### Excerpt to read ###

I was looking forward to seeing you there .. You are the only one of the bunch I actually talked with while Okimavich debated with his self about how much nicer I appear in person  

It was a pleasure to meet you all and I hope you come back this way soon. 

By the way I went out last night to retrieve my anchor and failed for hours but ended up with a nice limit of flounder and my friend Steve (Righthook) got 2 nice trout at 20" and 16".. 
So glad you took what you brought back with you and things are back to norm No wind and water clarity was about 4 foot easy. I am sure if the conditions had been like that when you were here you'd all wish you came earlier and could stay later .. Hopefully next time. Tom


----------



## fingersandclaws (Oct 17, 2005)

hengstthomas said:


> I was looking forward to seeing you there .. You are the only one of the bunch I actually talked with while Okimavich debated with his self about how much nicer I appear in person
> 
> It was a pleasure to meet you all and I hope you come back this way soon.
> 
> ...



DOH!!!! I knew we were cursed  Stupid Fishbait and all his talk about how much more ice we'll need, if the coolers are big enough, blah, blah blah!!!! I'll leave him in MD next time!!!!


----------



## fishbait (Nov 11, 2005)

fingersandclaws said:


> DOH!!!! I knew we were cursed  Stupid Fishbait and all his talk about how much more ice we'll need, if the coolers are big enough, blah, blah blah!!!! I'll leave him in MD next time!!!!


ROTFLMAO!!!! How about those two big nets we bought at the last minute and changed out the netting part so we could land even bigger fish! Hahahahahaha...........


----------



## chump (Jul 18, 2005)

Hey Tom,

Congrats on the catches. I'm glad we took the skunk back with us. Hopefully we can reverse the curse next trip. 

Thanks,
Chump


----------



## hengstthomas (Mar 11, 2006)

chump said:


> Hey Tom,
> 
> Congrats on the catches. I'm glad we took the skunk back with us. Hopefully we can reverse the curse next trip.
> 
> ...

### Stored rows ###

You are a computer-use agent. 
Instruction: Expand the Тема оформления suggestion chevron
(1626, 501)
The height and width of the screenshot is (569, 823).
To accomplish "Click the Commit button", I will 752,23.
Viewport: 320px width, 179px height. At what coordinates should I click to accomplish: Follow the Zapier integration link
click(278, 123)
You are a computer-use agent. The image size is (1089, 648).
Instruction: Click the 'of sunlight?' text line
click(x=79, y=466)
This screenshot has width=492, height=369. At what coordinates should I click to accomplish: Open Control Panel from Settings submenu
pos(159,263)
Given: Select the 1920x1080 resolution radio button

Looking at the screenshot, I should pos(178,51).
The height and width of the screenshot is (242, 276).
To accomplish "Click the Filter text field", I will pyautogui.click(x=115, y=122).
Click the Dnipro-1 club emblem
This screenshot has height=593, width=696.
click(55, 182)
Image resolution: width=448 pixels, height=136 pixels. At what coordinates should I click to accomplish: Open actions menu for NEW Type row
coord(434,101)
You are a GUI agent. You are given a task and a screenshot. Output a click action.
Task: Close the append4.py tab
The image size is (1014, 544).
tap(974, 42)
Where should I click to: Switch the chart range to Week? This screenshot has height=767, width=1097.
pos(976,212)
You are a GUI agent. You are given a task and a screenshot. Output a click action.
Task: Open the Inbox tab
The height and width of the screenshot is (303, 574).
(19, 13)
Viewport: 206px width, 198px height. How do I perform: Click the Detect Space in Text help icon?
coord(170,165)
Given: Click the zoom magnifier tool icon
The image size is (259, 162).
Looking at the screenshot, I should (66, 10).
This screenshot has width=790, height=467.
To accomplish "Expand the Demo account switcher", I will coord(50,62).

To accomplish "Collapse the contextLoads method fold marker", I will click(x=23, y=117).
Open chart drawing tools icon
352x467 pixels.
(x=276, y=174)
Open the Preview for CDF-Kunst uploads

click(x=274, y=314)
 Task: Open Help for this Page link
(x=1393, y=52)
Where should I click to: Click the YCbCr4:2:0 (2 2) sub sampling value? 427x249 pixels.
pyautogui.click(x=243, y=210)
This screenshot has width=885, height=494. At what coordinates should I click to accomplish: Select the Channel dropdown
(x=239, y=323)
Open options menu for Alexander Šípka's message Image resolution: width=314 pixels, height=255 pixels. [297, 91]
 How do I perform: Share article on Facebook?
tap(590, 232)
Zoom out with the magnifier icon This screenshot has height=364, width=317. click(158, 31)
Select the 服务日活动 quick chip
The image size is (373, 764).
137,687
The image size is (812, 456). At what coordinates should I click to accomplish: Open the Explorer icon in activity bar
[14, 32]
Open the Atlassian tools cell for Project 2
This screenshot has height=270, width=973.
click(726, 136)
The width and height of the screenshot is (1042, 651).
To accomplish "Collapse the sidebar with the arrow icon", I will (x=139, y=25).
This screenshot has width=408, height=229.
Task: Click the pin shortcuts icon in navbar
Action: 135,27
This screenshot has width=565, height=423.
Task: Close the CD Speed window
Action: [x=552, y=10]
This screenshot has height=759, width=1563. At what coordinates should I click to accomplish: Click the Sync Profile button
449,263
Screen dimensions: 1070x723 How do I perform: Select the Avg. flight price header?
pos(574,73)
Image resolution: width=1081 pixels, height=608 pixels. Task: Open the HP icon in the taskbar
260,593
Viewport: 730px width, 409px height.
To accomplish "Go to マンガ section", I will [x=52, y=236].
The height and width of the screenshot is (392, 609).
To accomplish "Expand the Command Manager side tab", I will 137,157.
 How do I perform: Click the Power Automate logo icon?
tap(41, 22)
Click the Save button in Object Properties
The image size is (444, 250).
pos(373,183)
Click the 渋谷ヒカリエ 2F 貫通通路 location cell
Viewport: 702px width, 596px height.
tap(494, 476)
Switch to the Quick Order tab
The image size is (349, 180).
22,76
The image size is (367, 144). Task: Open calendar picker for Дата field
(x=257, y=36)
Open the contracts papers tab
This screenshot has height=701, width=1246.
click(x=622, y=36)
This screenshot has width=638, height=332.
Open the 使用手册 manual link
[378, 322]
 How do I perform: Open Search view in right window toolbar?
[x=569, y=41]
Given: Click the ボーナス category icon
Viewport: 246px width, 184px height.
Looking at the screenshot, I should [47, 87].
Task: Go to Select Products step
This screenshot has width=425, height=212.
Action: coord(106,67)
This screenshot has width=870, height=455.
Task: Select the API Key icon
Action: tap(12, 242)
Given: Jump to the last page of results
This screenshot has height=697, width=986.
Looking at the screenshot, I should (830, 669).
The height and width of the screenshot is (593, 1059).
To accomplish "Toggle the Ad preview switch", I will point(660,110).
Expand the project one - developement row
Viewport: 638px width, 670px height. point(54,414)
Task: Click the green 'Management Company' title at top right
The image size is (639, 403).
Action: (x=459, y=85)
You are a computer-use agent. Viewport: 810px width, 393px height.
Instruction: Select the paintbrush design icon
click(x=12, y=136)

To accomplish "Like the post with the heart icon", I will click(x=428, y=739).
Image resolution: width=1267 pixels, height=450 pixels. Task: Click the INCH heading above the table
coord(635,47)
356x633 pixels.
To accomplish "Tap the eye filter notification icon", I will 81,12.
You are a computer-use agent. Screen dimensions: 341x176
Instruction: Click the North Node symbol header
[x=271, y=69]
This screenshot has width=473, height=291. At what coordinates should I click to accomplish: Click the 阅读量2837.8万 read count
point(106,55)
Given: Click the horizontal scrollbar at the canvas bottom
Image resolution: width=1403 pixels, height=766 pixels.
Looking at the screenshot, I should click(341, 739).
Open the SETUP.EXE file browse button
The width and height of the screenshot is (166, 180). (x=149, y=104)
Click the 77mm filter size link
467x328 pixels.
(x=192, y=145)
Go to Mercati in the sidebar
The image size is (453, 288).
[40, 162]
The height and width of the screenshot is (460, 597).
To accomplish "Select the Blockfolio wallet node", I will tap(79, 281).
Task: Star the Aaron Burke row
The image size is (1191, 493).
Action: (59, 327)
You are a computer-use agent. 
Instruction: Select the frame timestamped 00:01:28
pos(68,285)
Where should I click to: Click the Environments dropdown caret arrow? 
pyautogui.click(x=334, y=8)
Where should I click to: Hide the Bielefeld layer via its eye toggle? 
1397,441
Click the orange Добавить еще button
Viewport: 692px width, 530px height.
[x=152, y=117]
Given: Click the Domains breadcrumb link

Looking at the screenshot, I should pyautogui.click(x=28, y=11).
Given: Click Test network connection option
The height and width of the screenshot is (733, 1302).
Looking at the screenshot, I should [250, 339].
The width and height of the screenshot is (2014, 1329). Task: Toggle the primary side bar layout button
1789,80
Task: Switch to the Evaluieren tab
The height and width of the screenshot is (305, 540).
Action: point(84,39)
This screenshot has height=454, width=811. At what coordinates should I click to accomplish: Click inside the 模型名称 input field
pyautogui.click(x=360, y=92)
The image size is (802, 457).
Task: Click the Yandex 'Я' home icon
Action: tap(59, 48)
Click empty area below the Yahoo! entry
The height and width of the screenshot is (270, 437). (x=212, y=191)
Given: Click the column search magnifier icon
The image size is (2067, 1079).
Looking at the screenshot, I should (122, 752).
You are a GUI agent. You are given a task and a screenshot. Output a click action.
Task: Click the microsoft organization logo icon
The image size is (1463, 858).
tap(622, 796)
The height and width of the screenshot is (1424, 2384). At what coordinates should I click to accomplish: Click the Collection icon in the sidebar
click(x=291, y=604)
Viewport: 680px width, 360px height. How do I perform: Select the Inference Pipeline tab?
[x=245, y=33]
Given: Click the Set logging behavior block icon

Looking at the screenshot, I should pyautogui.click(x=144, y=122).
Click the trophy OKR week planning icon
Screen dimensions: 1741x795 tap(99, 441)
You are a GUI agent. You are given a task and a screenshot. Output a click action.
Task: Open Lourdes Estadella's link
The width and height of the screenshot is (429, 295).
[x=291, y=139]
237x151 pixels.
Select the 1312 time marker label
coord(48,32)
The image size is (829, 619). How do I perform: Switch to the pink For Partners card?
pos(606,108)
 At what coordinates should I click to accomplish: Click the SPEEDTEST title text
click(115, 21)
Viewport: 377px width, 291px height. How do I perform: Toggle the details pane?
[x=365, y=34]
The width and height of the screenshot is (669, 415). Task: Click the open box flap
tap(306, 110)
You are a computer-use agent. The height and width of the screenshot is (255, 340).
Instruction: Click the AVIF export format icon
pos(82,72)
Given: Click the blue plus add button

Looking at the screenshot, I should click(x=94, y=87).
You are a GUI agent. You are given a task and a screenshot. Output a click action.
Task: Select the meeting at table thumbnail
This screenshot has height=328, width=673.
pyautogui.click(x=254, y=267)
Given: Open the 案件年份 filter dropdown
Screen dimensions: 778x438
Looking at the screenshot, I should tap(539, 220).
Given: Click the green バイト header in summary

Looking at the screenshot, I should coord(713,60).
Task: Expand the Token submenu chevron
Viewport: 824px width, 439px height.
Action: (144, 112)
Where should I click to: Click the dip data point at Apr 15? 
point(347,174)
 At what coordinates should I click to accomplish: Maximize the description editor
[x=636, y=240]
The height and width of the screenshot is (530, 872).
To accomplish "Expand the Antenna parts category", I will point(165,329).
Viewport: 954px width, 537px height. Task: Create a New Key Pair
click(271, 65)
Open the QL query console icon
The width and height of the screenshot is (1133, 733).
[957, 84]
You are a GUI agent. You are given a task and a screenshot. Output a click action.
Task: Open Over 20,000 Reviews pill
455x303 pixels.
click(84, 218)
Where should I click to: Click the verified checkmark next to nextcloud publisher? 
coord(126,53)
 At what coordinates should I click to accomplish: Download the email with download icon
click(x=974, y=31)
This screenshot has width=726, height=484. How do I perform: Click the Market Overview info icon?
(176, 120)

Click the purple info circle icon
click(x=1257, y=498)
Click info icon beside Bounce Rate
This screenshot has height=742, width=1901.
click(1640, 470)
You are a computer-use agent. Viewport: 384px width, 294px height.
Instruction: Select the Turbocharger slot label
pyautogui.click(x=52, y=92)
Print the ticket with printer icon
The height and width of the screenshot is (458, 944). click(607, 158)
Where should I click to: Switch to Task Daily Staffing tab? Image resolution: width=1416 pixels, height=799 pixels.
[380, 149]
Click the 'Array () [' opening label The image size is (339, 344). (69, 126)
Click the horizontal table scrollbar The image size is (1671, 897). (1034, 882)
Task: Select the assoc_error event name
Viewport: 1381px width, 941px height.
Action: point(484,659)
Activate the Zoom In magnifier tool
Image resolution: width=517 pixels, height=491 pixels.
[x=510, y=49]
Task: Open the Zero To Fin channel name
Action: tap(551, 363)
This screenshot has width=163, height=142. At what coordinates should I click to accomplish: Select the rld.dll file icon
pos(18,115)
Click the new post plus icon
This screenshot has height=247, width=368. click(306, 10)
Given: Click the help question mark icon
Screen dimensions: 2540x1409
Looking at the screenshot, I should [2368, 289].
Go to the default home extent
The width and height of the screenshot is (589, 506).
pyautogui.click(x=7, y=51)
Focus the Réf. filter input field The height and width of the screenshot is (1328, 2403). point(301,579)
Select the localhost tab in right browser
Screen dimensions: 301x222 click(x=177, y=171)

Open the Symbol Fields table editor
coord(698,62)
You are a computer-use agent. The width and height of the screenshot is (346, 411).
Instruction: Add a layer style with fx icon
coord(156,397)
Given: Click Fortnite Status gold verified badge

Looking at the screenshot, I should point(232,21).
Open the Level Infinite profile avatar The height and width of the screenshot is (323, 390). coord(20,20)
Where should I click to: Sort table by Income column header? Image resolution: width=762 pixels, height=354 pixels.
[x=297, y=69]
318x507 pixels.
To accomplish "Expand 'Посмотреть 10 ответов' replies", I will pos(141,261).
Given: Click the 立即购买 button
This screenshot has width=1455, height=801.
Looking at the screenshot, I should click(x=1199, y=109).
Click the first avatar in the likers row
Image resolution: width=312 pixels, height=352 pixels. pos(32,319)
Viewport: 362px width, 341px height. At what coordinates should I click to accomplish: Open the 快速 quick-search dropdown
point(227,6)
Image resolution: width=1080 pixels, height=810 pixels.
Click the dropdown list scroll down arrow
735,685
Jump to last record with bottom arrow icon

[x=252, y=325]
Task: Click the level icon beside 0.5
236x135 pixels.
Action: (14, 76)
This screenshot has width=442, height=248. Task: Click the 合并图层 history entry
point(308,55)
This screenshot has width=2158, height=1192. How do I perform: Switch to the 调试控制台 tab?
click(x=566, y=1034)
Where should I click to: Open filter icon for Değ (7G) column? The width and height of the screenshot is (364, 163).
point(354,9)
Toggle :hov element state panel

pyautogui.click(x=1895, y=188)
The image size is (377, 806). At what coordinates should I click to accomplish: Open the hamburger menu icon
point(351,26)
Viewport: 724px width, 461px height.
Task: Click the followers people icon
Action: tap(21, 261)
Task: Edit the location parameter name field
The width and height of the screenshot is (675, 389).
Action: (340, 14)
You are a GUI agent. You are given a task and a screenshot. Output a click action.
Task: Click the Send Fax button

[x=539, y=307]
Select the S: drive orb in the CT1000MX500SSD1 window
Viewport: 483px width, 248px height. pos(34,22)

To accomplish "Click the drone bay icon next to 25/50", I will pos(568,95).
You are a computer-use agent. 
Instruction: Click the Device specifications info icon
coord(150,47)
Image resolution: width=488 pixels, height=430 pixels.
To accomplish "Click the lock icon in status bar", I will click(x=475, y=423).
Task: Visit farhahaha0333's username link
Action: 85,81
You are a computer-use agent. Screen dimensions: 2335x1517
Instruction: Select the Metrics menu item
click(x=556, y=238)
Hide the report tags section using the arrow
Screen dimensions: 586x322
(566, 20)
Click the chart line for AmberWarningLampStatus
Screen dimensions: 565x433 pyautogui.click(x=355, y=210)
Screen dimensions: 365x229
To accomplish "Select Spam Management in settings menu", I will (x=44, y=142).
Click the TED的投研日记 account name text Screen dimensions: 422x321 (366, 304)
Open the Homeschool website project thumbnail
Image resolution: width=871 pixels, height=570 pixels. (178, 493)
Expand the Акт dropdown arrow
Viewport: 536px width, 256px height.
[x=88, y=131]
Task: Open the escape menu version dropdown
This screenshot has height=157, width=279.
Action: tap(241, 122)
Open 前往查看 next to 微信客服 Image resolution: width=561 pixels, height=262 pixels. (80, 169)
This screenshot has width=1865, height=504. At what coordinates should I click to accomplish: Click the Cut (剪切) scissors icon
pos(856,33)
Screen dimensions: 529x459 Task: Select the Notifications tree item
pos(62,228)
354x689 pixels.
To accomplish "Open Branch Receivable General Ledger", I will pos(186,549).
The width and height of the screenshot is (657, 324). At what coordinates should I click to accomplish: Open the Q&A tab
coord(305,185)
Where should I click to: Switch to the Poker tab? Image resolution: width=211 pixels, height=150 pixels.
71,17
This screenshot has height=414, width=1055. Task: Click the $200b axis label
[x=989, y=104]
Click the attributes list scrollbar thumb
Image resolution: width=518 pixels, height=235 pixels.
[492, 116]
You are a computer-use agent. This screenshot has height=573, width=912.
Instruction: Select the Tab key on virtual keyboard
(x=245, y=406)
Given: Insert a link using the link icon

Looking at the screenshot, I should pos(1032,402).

###

Given exercise 1: According to the fishing thread, what lengths were the two trout that Steve caught?
Given exercise 2: Output, word for word, the passage of the fishing thread between "ROTFLMAO!!!! How about" and "(Jul 18, 2005)", inclusive.

Correct output 1: They were 20 inches and 16 inches.

Correct output 2:
ROTFLMAO!!!! How about those two big nets we bought at the last minute and changed out the netting part so we could land even bigger fish! Hahahahahaha...........


----------



## chump (Jul 18, 2005)